_Données de localisation de cibles visibles_.
--

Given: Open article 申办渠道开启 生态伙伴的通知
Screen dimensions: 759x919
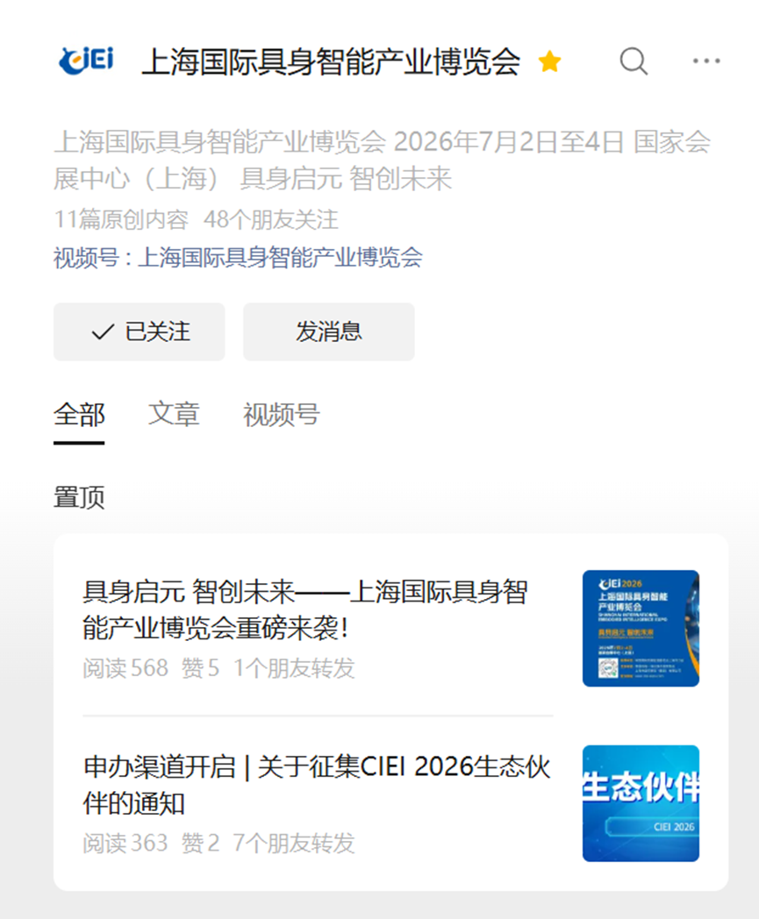Looking at the screenshot, I should pos(317,785).
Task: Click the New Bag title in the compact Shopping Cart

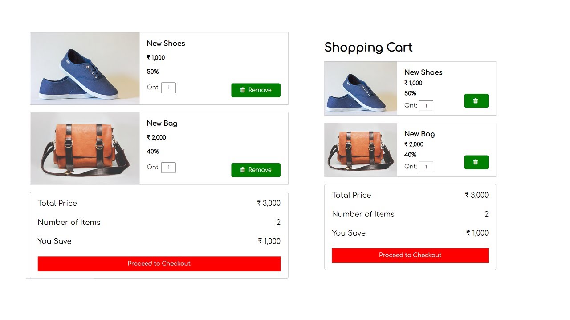Action: (x=419, y=134)
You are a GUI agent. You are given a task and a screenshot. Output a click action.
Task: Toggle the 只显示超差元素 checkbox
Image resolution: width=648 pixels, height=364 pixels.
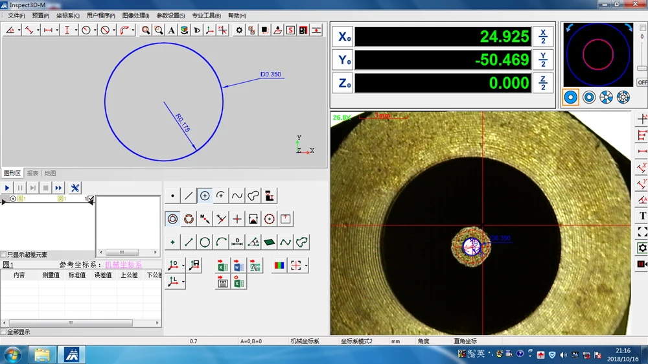[x=4, y=255]
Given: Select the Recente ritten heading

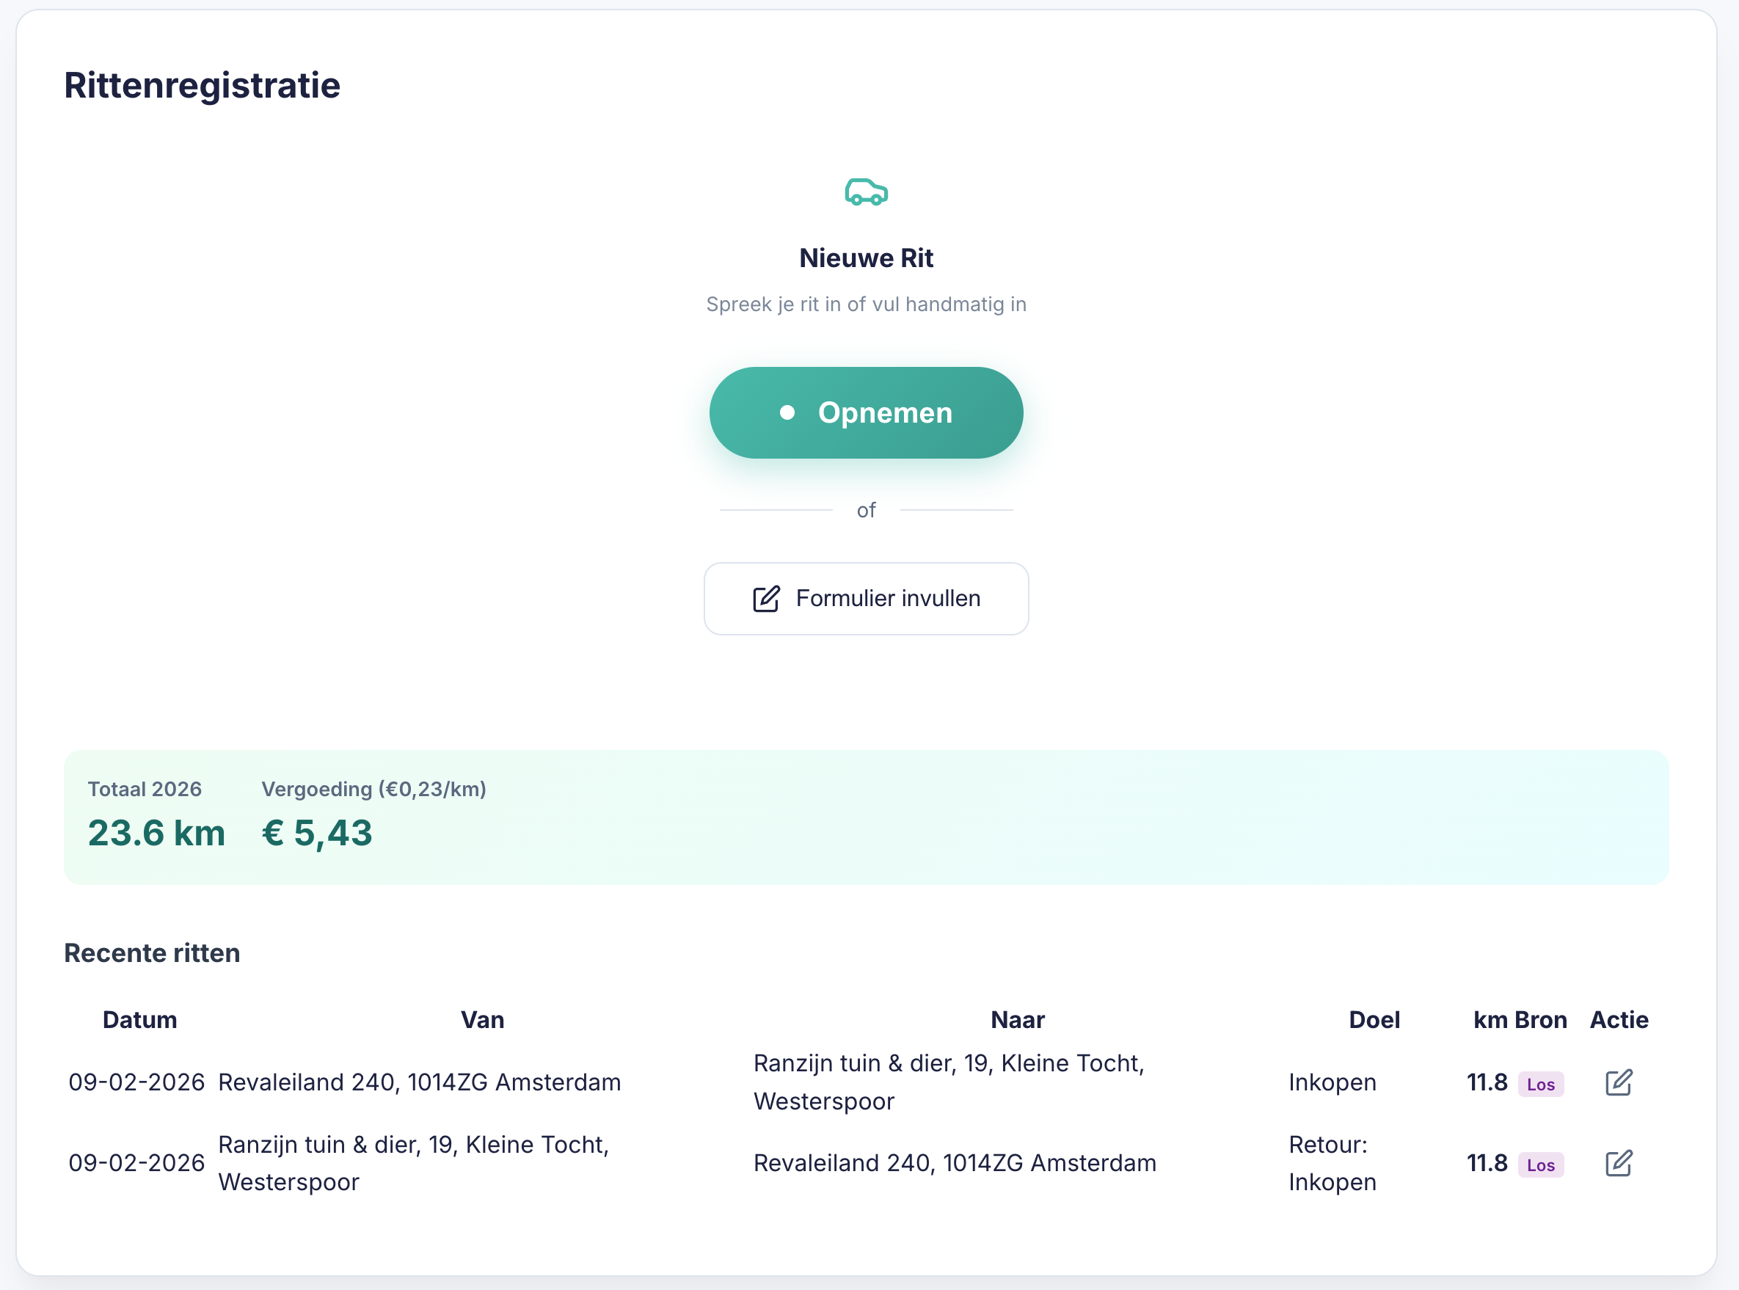Looking at the screenshot, I should click(151, 953).
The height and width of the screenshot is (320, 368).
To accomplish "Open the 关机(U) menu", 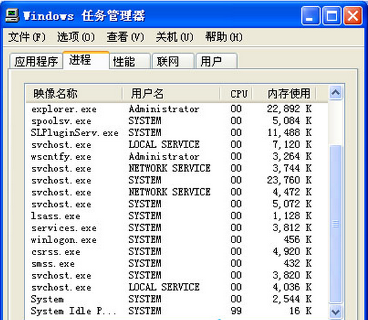I will point(175,37).
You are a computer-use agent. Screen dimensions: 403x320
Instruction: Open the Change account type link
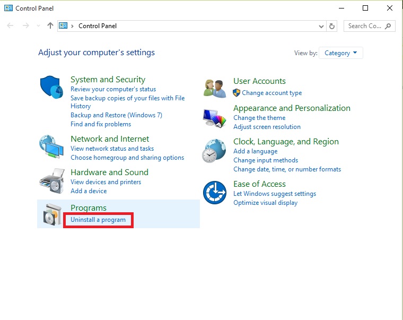coord(272,93)
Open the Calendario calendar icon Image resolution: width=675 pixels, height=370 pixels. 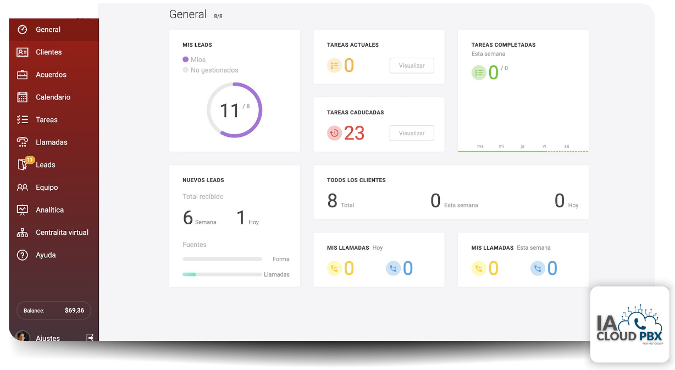pyautogui.click(x=23, y=97)
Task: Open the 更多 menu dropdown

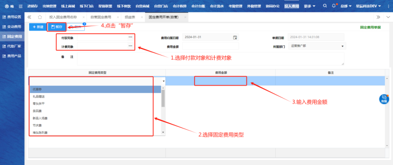Action: (x=309, y=6)
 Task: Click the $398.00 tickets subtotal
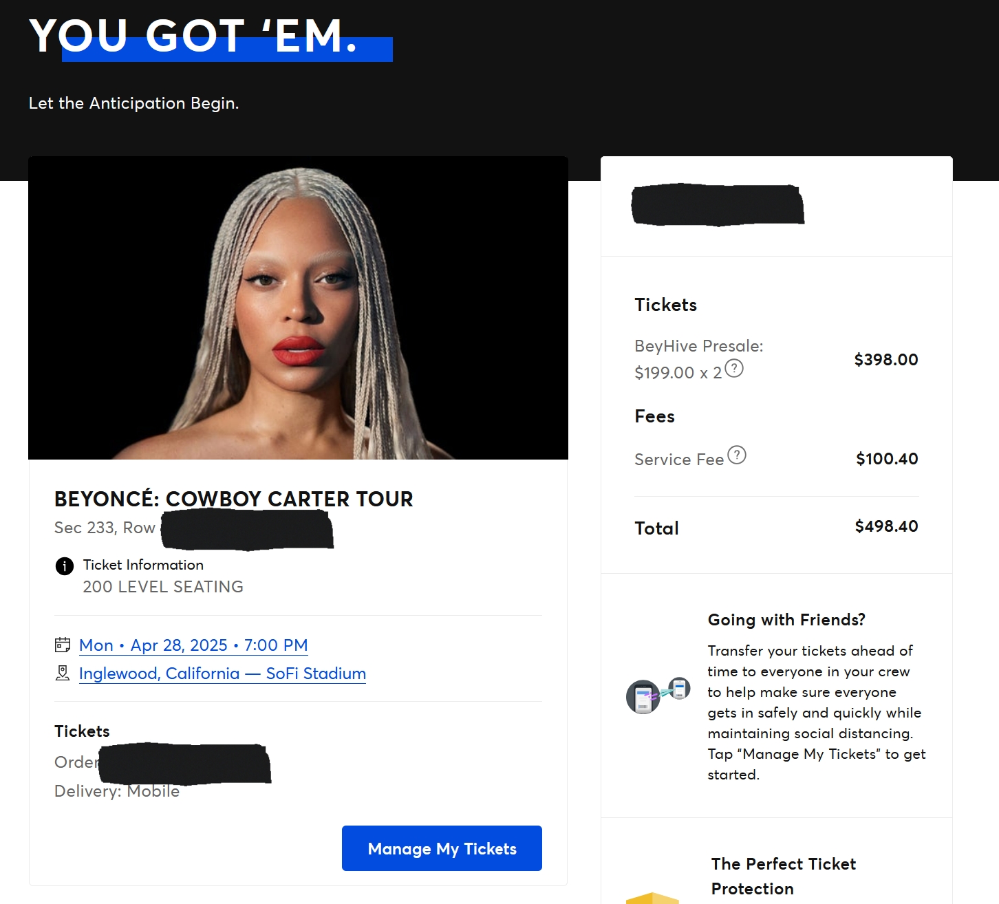point(886,360)
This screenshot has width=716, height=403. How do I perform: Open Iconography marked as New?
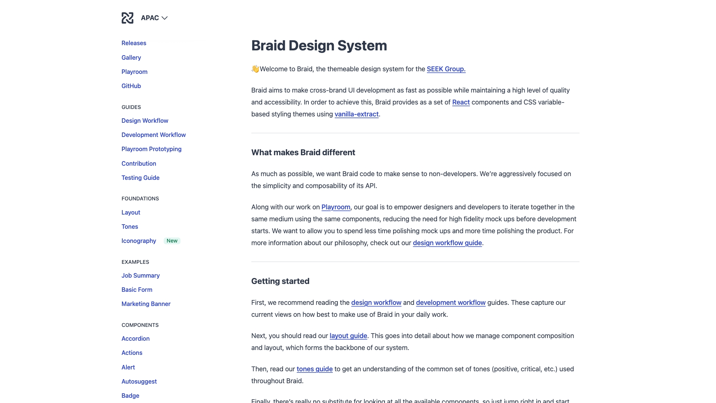[138, 241]
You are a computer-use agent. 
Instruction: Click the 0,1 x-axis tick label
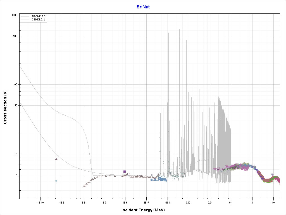pos(231,202)
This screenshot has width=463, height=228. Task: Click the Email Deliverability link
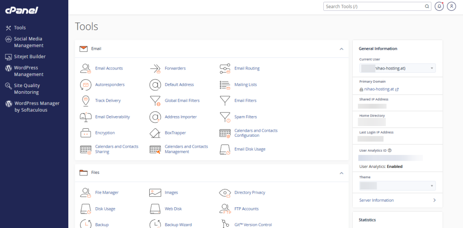[112, 117]
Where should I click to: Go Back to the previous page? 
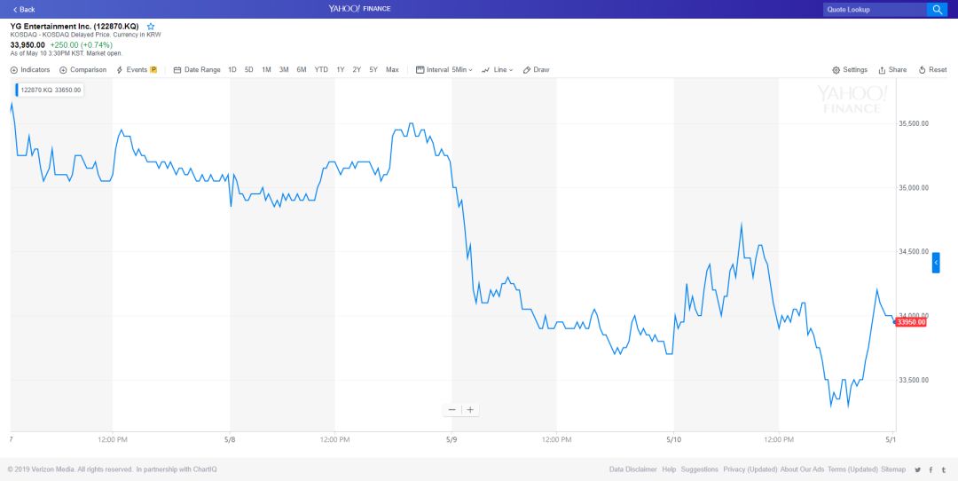pyautogui.click(x=24, y=9)
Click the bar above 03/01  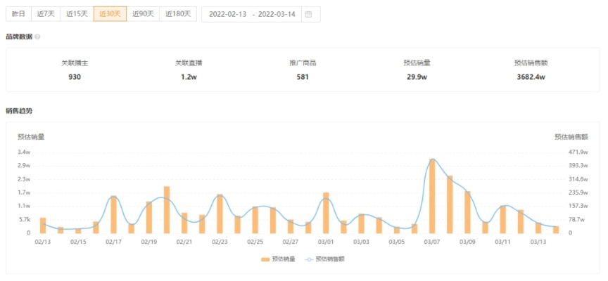(326, 212)
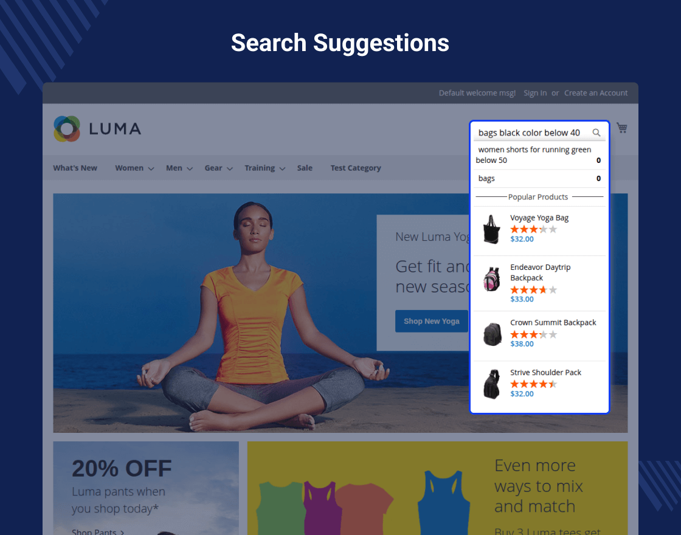Click the Shop New Yoga button
This screenshot has width=681, height=535.
click(x=431, y=321)
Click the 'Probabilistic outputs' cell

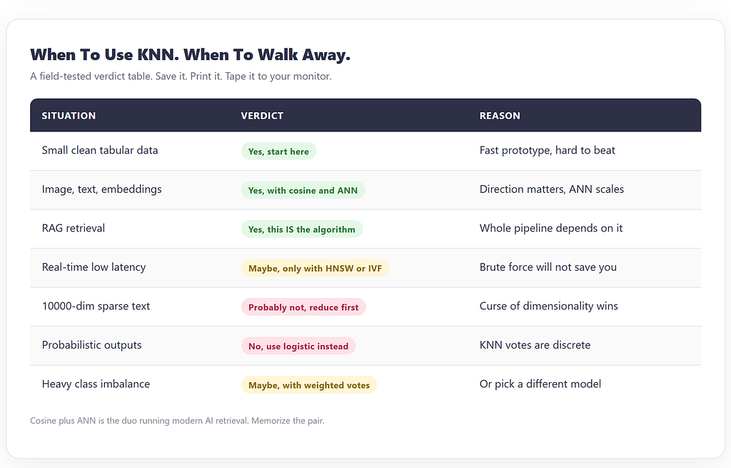(91, 345)
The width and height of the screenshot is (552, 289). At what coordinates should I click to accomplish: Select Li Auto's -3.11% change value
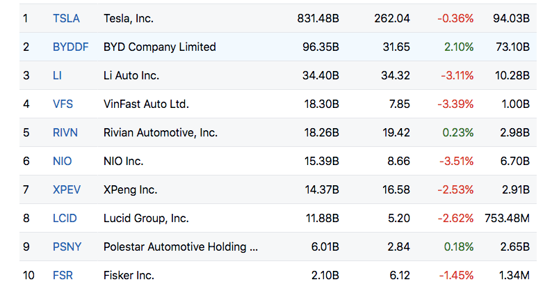(455, 75)
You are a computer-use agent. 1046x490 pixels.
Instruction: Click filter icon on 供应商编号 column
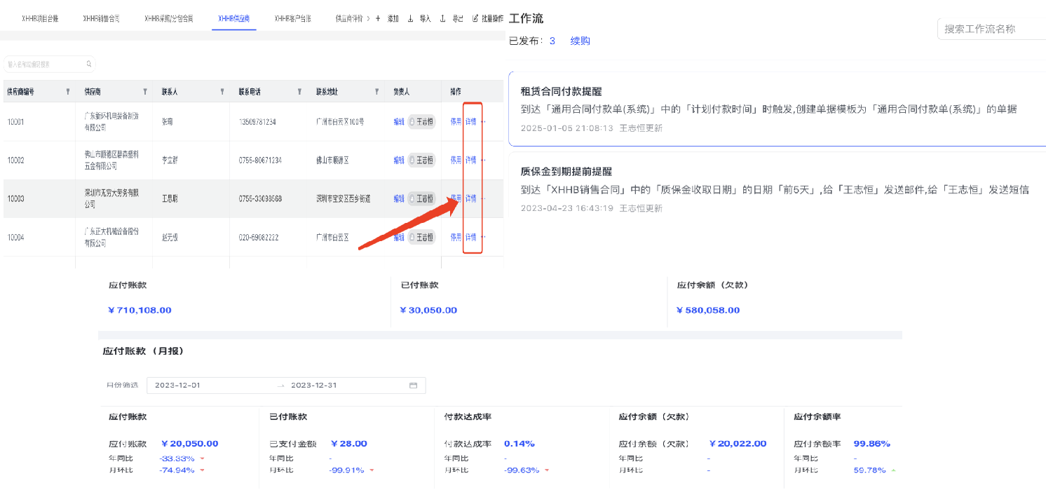click(68, 92)
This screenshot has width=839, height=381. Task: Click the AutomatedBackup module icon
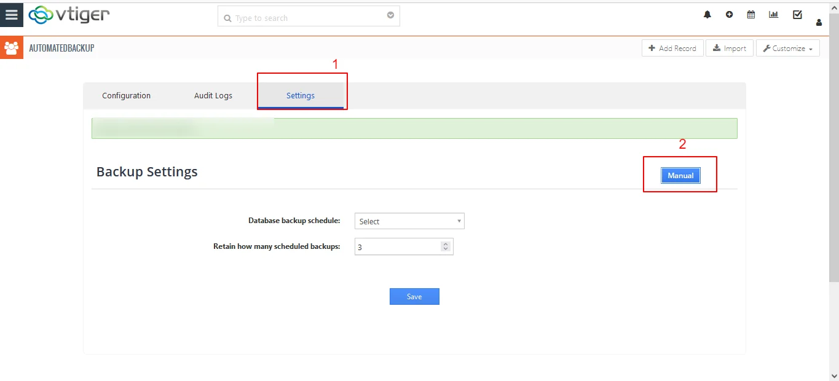click(11, 48)
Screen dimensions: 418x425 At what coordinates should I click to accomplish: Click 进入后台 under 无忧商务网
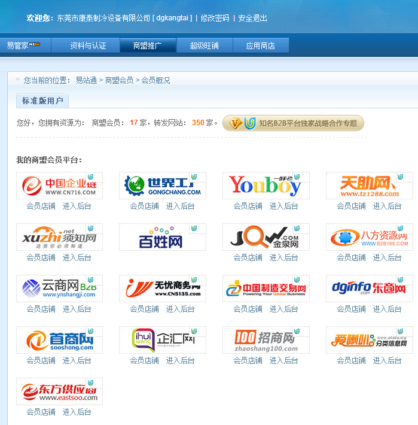(180, 309)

--

_Objectif_. Mettez sous forme de liste JSON de chaînes, une chaîne par ligne et sans les lignes vides, le passage de la liste qui va de son début jusqu'à la ligne contenant "[x=4, y=255]", celle-ci comprise. Laissez les images de côté dans votre réponse.

_Réponse_.
[
  "Given: Open article 申办渠道开启 生态伙伴的通知",
  "Screen dimensions: 759x919",
  "Looking at the screenshot, I should pos(317,785).",
  "Task: Click the New Bag title in the compact Shopping Cart",
  "Action: (x=419, y=134)",
  "You are a GUI agent. You are given a task and a screenshot. Output a click action.",
  "Task: Toggle the 只显示超差元素 checkbox",
  "Image resolution: width=648 pixels, height=364 pixels.",
  "[x=4, y=255]"
]